Zakaria Boualem a été interpellé sur la signification exacte de ce qu’il appelait “le mode hamla” dans sa chronique de la semaine dernière. Cette mystérieuse organisation informelle dont il louait l’efficacité, activée juste après le séisme pour acheminer dans l’urgence vers les zones sinistrées des milliers de tonnes d’aides diverses, lui a semblé mériter une description plus détaillée, c’est donc l’objet de cette page, et merci.
Le mode hamla consiste, pour les Marocains, à se mettre, tous ensemble, à surperformer, à se rendre disponibles pour la communauté, sans soucis d’égo, sans économie d’énergie, avec des résultats spectaculaires, mais sur une durée très courte. C’est le moment où l’on cherche à se rendre utile, à offrir son travail jusqu’à l’épuisement, car la tribu, ou son honneur, ce qui revient au même, sont en danger.
Un peu comme le glorieux Amrabat en milieu de terrain, chacun cherche autour de lui comment il peut soulager la pression imposée par l’adversaire, et il se dévoue pour réaliser cette tâche, quel qu’en soit le prix. Ce mode, chez nous, s’active naturellement lors des funérailles, des mariages, ou encore le jour de l’Aïd le grand par exemple. En cas de catastrophe naturelle, il déborde du cadre de la famille pour embraser tout le pays. La générosité est alors un réflexe naturel, le don de soi aussi.

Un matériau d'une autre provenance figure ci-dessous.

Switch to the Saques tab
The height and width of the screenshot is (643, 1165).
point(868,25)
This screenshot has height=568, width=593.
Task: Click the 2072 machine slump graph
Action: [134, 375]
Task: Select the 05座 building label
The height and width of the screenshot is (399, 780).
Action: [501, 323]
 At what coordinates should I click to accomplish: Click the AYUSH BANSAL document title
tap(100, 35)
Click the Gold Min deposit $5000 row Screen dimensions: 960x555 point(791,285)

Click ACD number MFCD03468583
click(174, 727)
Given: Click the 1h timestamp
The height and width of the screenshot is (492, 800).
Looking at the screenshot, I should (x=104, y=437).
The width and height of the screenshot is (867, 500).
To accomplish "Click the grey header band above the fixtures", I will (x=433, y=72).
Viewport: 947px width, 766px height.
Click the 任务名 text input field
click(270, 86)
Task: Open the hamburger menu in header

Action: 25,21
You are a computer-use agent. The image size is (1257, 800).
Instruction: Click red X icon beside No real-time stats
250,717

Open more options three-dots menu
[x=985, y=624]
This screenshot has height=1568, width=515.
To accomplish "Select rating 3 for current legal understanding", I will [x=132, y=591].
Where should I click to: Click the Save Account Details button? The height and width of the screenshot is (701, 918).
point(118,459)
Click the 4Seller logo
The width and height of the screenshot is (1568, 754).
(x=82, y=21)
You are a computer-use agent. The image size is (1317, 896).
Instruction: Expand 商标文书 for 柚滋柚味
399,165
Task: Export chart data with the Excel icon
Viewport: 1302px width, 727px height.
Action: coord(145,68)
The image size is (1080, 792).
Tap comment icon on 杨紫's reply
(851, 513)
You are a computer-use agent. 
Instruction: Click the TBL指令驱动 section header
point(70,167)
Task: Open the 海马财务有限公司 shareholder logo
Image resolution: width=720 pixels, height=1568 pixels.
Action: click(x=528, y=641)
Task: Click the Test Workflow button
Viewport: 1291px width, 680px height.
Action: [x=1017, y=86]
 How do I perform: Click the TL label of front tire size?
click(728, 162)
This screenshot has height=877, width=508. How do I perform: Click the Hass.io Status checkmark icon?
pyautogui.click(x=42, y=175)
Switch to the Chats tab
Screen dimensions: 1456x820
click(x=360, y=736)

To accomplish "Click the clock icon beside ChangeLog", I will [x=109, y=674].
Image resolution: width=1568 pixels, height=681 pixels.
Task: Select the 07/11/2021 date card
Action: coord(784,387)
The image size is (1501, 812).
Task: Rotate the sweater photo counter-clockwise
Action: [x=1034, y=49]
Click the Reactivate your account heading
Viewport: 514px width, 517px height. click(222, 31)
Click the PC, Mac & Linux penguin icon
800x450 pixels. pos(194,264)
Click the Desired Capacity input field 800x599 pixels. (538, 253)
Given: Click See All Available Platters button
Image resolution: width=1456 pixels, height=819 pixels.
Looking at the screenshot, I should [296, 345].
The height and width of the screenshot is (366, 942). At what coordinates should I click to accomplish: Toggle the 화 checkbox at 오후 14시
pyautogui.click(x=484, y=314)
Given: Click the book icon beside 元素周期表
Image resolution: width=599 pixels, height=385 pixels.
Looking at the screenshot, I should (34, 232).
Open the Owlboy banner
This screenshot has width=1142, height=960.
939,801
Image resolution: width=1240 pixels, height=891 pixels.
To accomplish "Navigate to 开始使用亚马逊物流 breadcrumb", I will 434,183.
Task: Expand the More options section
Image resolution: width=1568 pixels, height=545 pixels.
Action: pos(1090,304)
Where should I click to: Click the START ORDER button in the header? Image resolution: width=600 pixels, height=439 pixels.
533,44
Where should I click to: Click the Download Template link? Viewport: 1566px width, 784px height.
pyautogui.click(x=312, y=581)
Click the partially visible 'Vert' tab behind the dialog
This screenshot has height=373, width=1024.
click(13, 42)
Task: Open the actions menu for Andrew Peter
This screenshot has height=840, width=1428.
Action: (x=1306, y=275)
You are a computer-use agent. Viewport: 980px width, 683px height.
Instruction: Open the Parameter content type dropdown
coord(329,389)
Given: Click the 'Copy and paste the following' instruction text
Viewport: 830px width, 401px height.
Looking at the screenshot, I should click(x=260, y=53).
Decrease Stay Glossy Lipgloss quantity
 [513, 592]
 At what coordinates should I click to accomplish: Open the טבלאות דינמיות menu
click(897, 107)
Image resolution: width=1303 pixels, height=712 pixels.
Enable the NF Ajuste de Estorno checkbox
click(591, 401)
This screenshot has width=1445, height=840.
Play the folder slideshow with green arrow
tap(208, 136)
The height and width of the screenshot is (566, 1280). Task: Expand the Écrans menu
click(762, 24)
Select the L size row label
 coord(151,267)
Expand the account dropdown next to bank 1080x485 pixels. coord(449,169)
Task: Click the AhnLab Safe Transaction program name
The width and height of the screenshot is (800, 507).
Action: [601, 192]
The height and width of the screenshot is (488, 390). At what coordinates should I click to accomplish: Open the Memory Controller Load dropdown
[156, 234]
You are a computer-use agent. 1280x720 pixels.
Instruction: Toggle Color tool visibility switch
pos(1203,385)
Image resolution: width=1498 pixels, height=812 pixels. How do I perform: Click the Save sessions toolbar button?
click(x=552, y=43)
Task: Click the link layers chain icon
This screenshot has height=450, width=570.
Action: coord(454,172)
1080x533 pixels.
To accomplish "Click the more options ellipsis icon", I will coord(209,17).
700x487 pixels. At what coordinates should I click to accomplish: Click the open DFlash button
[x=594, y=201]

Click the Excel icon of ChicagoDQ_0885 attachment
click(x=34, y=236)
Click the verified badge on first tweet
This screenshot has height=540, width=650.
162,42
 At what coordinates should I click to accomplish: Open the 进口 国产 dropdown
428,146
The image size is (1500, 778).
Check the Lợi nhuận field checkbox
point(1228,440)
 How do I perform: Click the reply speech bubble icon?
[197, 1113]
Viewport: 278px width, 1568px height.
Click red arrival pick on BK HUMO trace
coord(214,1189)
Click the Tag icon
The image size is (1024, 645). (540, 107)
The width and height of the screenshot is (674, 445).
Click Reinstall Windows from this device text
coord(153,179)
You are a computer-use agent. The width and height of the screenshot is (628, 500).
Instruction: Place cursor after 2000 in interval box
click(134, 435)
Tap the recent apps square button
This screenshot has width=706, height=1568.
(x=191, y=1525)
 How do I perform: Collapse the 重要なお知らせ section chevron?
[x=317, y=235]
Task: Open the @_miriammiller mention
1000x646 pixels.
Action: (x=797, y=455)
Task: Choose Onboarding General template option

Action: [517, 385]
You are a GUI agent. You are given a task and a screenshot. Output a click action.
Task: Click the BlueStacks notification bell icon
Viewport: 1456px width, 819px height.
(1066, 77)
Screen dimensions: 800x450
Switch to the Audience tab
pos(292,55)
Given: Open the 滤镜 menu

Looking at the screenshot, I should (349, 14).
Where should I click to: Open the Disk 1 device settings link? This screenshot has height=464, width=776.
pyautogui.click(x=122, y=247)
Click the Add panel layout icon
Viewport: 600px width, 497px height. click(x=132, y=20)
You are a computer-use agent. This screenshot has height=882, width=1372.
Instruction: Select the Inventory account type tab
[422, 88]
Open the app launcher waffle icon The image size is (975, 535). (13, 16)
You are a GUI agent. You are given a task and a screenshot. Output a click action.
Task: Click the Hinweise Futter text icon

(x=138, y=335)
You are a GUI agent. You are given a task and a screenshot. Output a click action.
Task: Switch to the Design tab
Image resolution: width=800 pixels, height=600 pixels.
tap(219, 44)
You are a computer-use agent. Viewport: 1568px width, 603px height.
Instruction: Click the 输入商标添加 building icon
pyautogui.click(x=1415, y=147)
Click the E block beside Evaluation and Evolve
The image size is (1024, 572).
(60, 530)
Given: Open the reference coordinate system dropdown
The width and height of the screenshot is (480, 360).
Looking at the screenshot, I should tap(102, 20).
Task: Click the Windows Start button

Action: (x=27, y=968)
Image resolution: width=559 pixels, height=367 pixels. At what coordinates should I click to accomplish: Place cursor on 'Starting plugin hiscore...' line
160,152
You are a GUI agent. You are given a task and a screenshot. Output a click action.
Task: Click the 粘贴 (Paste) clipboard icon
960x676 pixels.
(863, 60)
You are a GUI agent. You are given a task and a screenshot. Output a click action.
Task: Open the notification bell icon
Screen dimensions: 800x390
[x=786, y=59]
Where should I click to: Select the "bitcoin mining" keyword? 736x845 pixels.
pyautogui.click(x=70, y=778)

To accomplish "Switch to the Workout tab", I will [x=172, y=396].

Voilà comment le Boualem décrit le mode hamla, celui où les Marocains démontrent leur superpouvoir, hélas très limité dans le temps. Car, une fois que le danger — ou plutôt l’impression de danger — est écarté, l’individualisme revient à grandes enjambées et le même personnage qui escaladait à mains nues une montagne pour livrer des couches aux gamins s’avère parfaitement incapable de payer ses cotisations de syndic ou d’attendre son tour à la mouqata3a.
Il faut bien entendu nuancer la phrase précédente, puisque de l’avis même des professionnels, il existe chez nous une chaîne de solidarité plus discrète et continue dans le temps. D’où la question : qu’est-ce qui active le mode hamla, à part le danger et l’urgence, bien entendu ?
La réponse que le Boualem propose est simple : la confiance. Quand il sait que son énergie ne sera pas détournée par des margoulins, ou que son panier n’ira pas engraisser quelque crapule, alors tout devient possible. Quand il ne doute pas de la motivation de l’ensemble des acteurs de la chaîne de travail, il travaille, alors que s’il sent que l’affaire est louche, il le devient deux fois plus.
“Il est grand temps de rappeler que le Marocain a en lui des trésors de solidarité, mais se replie sur ses propres objectifs quand il pense qu’il risque de se faire arnaquer”
Voilà le fonctionnement, somme toute humain, des Zakaria Boualem qui peuplent notre paisible contrée. C’est ainsi que, dans le pays où personne n’arrive jamais à l’heure, nos supporters montent des tifos spectaculaires, à la seconde et au centimètre près, que seuls les Nord-Coréens, avec d’autres méthodes il est vrai, arrivent à surpasser. Le supporter, qui défend l’honneur de sa tribu, n’a aucun questionnement sur la motivation et l’engagement de tous ceux qui peuplent sa tribune, alors il fait de son mieux, du fond du cœur, ce n’est pas plus compliqué que cela.
Si le Guercifi s’attarde sur la description du fonctionnement obscur de notre psyché collective, ce n’est pas seulement pour son plaisir, bien entendu. C’est qu’il estime qu’il est grand temps de rappeler que le Marocain n’est pas cet énergumène voué à l’indiscipline et à l’incivisme que les Marocains aiment à décrire eux-mêmes, pas du tout. C’est, plus simplement, un individu en butte à un problème politique, qui a en lui des trésors de solidarité, mais se replie sur ses propres objectifs quand il pense qu’il risque de se faire arnaquer. C’est tout pour la semaine, et merci.